Records supplied:
····················

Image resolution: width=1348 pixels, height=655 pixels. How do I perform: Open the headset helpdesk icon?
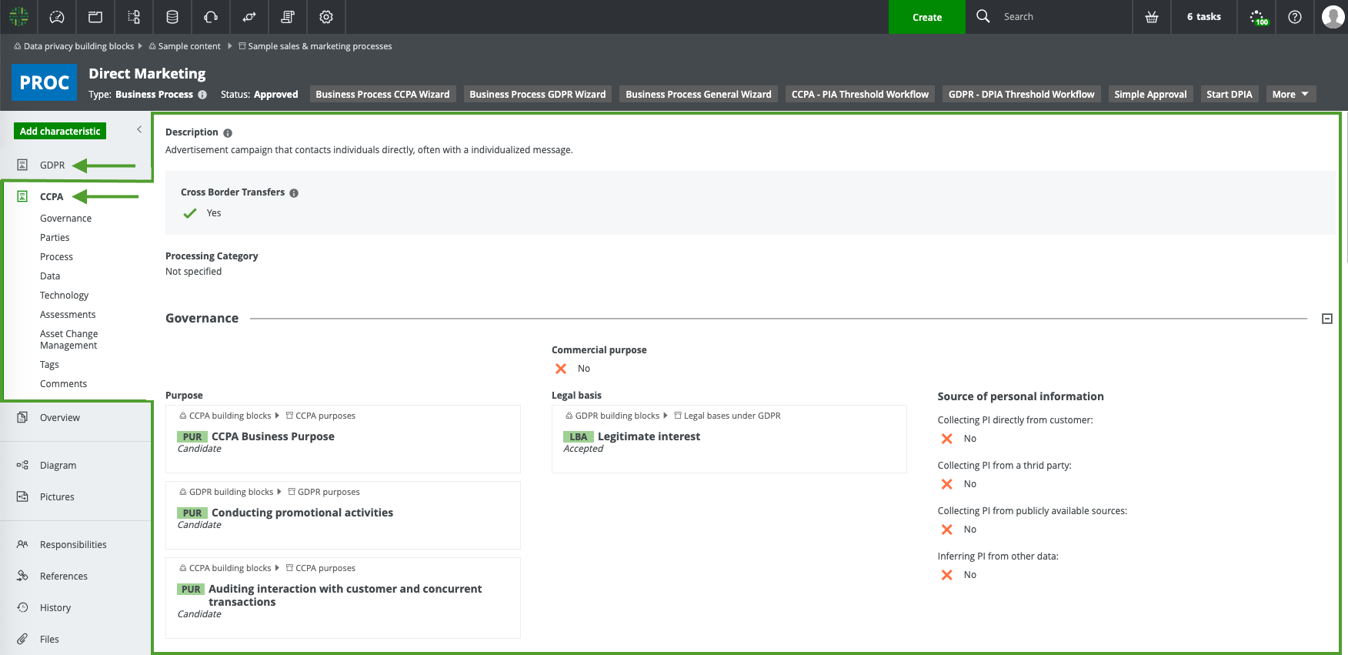click(x=211, y=17)
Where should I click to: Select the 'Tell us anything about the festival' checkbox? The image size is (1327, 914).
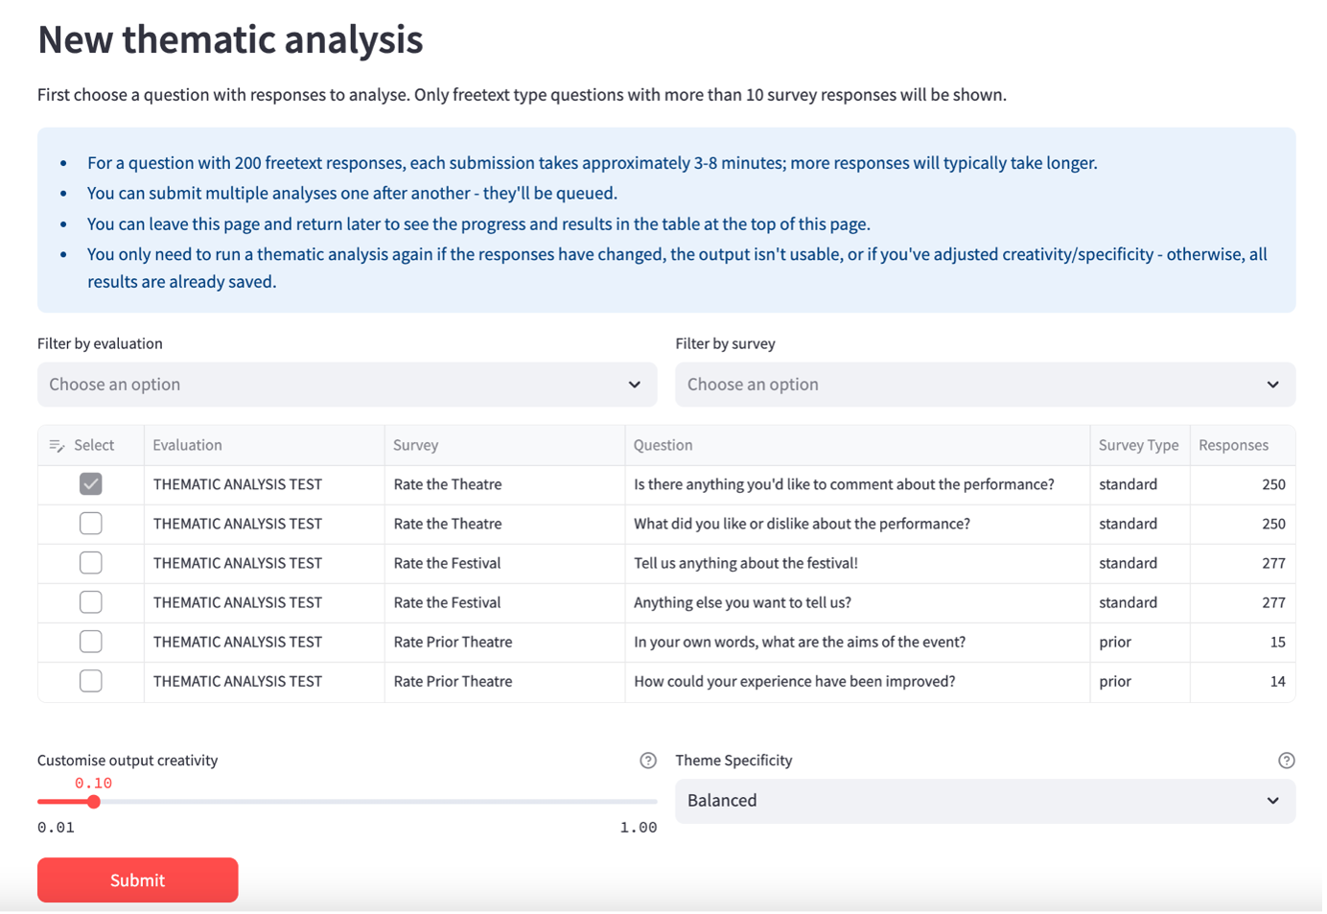91,563
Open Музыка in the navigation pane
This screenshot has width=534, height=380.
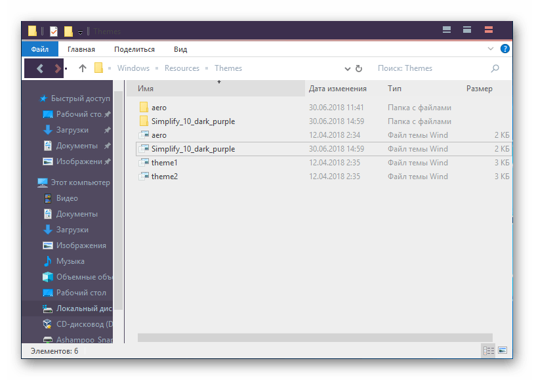(x=70, y=261)
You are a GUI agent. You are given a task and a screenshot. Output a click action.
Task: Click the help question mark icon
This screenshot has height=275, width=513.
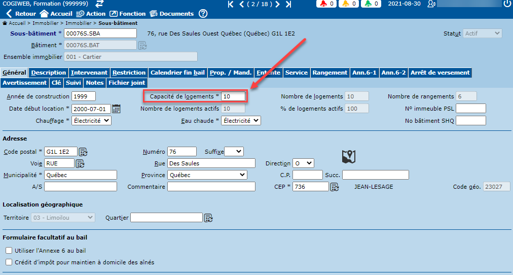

····················

Problem details: From the line containing "Task: Click the help question mark icon" down to the end of the listing above, every line is to be returned exactly, though the pictures are not.

Output for this exercise:
Task: Click the help question mark icon
This screenshot has height=275, width=513.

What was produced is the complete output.